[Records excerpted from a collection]
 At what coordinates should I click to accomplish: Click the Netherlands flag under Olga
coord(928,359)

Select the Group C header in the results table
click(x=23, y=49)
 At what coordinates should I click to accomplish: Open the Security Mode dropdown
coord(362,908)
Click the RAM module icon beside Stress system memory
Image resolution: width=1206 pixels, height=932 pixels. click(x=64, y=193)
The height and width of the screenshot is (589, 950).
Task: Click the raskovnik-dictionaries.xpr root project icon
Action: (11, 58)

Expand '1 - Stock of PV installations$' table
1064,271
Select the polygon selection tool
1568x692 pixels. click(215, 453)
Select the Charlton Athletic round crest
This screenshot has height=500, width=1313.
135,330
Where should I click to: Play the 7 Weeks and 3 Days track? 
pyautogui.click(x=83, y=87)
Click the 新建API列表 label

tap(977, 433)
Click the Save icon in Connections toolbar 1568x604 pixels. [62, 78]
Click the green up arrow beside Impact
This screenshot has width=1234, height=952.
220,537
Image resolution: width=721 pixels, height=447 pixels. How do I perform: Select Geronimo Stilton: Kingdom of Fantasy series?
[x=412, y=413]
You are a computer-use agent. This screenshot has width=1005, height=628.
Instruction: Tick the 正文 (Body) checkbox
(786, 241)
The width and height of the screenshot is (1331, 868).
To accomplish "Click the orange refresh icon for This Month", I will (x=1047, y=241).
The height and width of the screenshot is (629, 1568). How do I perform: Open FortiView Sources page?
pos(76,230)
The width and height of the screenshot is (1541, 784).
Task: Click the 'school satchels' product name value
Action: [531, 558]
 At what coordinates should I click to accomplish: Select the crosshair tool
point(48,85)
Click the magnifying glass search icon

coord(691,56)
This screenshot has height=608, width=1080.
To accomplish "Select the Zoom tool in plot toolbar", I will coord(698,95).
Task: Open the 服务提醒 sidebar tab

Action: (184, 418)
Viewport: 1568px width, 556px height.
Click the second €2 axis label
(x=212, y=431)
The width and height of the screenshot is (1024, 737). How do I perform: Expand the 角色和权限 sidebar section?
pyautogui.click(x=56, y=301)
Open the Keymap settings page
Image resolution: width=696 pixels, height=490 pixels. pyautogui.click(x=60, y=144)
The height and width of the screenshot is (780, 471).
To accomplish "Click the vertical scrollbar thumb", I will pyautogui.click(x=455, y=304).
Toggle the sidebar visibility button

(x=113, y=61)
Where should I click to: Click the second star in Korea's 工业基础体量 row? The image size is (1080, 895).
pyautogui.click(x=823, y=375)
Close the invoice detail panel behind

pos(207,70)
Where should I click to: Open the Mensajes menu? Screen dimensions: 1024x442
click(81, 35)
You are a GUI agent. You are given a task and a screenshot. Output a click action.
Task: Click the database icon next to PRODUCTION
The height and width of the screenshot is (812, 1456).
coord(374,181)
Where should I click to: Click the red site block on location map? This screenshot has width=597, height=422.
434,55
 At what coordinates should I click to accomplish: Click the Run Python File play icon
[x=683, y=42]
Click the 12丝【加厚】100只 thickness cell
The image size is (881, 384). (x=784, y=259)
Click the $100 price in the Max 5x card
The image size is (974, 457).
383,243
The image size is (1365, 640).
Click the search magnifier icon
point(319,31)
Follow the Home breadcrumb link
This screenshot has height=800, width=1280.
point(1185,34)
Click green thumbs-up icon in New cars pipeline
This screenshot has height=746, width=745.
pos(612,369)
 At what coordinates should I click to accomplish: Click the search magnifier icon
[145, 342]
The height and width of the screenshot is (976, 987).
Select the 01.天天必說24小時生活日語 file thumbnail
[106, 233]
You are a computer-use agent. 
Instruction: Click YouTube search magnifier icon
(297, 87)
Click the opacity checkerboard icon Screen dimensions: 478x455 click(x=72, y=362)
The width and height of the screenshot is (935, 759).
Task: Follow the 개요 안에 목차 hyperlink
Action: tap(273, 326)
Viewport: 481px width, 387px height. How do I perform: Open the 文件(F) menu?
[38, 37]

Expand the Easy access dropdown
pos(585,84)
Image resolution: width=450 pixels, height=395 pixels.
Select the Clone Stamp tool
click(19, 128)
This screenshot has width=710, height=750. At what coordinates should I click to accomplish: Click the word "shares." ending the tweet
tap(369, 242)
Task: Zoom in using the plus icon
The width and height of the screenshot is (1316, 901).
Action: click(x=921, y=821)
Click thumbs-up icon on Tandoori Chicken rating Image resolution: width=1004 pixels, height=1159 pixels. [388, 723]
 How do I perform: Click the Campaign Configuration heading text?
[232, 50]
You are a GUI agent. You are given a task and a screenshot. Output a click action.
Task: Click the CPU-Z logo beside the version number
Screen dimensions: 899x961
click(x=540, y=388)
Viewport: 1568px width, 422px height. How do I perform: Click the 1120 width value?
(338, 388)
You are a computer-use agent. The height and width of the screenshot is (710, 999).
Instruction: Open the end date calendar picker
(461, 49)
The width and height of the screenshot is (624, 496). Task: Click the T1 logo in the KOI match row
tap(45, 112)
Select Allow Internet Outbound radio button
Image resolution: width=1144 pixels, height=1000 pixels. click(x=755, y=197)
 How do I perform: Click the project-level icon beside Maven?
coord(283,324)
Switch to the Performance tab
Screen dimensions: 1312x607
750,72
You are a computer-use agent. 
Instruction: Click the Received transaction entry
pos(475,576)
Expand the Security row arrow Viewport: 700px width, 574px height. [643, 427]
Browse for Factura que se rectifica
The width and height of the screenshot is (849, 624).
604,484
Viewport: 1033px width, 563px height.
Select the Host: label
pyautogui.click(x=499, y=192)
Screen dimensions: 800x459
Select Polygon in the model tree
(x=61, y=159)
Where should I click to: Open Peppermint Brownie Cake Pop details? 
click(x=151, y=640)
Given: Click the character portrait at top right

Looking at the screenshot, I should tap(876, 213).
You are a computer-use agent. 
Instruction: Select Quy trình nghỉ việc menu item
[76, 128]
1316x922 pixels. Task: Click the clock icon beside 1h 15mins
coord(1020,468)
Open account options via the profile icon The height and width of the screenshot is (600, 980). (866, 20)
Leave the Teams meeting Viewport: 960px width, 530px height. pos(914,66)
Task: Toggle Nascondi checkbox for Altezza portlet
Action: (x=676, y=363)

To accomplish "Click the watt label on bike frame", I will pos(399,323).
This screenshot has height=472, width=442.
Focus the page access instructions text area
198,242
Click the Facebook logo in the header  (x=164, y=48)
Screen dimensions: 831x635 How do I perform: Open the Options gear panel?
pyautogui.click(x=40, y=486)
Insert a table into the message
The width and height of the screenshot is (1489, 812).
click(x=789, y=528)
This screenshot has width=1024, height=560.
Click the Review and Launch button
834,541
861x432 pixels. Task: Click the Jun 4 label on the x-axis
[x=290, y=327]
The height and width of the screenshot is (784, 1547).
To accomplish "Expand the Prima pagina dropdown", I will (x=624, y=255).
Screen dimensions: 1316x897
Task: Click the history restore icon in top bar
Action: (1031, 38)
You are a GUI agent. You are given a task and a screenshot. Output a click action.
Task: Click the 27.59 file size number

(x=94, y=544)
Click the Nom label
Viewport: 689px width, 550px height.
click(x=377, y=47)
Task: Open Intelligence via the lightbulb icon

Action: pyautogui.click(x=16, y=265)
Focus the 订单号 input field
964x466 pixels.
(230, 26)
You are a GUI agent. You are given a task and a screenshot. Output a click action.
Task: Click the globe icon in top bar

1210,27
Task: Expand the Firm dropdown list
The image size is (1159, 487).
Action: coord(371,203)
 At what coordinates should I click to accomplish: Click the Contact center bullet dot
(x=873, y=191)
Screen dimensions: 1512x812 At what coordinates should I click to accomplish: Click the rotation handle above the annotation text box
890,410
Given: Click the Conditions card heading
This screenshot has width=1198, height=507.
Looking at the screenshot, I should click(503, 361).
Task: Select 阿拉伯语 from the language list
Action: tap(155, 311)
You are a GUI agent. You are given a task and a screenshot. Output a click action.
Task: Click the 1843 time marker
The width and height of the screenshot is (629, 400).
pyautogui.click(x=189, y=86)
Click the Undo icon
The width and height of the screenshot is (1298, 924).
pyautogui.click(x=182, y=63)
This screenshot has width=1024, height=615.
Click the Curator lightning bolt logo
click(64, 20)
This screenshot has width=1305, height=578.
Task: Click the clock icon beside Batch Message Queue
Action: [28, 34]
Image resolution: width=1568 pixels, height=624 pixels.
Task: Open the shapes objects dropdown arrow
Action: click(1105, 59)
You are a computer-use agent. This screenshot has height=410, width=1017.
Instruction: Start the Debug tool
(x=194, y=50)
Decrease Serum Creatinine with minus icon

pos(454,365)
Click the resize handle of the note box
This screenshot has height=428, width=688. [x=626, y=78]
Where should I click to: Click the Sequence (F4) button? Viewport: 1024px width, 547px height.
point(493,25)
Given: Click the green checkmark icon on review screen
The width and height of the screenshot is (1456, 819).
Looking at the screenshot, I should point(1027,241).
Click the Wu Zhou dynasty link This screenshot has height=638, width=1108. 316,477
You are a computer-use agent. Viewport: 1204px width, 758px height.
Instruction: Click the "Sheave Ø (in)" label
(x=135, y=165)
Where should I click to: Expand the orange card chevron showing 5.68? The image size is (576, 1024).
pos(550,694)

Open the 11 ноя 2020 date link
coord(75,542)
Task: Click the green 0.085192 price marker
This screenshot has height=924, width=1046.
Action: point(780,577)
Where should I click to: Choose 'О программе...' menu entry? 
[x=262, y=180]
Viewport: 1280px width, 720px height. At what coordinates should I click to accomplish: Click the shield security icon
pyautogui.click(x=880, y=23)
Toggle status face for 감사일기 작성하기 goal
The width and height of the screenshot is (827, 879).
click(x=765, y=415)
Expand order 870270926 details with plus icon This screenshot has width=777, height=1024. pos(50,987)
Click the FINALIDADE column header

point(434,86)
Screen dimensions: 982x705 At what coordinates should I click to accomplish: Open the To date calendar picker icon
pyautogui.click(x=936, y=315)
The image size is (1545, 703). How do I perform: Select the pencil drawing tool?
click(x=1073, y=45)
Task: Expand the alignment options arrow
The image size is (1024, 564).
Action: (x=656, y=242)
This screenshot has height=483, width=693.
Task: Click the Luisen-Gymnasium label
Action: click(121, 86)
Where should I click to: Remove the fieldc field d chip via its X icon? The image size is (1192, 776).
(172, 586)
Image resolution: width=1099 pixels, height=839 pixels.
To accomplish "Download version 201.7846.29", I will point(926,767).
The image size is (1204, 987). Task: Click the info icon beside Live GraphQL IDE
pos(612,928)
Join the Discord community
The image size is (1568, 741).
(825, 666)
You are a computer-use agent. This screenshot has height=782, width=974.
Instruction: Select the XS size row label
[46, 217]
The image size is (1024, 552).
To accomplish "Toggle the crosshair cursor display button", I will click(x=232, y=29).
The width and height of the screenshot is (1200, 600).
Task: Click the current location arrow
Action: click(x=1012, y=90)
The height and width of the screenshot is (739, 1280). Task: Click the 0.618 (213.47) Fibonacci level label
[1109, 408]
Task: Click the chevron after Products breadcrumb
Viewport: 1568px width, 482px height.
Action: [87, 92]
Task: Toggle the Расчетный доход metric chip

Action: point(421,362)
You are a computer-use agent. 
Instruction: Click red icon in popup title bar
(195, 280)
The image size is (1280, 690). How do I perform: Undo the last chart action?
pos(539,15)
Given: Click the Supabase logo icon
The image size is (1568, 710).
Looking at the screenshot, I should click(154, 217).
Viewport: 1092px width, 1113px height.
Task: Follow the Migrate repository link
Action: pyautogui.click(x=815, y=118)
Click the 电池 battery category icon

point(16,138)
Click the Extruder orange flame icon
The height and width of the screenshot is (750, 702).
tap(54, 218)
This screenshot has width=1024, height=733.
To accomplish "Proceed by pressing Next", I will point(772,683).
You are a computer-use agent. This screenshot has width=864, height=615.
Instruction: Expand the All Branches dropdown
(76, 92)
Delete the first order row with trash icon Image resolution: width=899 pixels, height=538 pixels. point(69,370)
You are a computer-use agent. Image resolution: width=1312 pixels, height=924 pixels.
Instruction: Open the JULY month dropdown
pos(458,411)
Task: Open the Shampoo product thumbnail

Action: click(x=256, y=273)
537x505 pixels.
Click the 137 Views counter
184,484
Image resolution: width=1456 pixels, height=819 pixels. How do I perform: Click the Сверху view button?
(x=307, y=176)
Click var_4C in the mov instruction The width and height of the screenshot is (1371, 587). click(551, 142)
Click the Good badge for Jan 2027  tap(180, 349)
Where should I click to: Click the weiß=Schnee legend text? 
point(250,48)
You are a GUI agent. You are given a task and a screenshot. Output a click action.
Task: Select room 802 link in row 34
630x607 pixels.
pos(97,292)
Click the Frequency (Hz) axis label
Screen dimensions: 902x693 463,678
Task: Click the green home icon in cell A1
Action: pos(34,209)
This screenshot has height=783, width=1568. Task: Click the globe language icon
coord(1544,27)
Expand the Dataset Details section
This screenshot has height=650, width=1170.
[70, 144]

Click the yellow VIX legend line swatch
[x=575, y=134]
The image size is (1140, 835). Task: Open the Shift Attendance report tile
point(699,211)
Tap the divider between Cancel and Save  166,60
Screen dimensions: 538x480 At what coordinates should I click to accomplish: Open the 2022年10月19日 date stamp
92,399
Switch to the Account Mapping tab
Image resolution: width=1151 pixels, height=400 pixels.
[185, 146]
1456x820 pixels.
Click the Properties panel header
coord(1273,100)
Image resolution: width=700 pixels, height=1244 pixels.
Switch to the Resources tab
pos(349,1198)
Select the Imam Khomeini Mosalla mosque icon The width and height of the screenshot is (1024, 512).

**PROBLEM TO SOLVE:** What is needed is each line of the entries that contains the word "version".

**EXERCISE SOLUTION:**
Task: Click the CPU-Z logo beside the version number
To accomplish "Download version 201.7846.29", I will point(926,767).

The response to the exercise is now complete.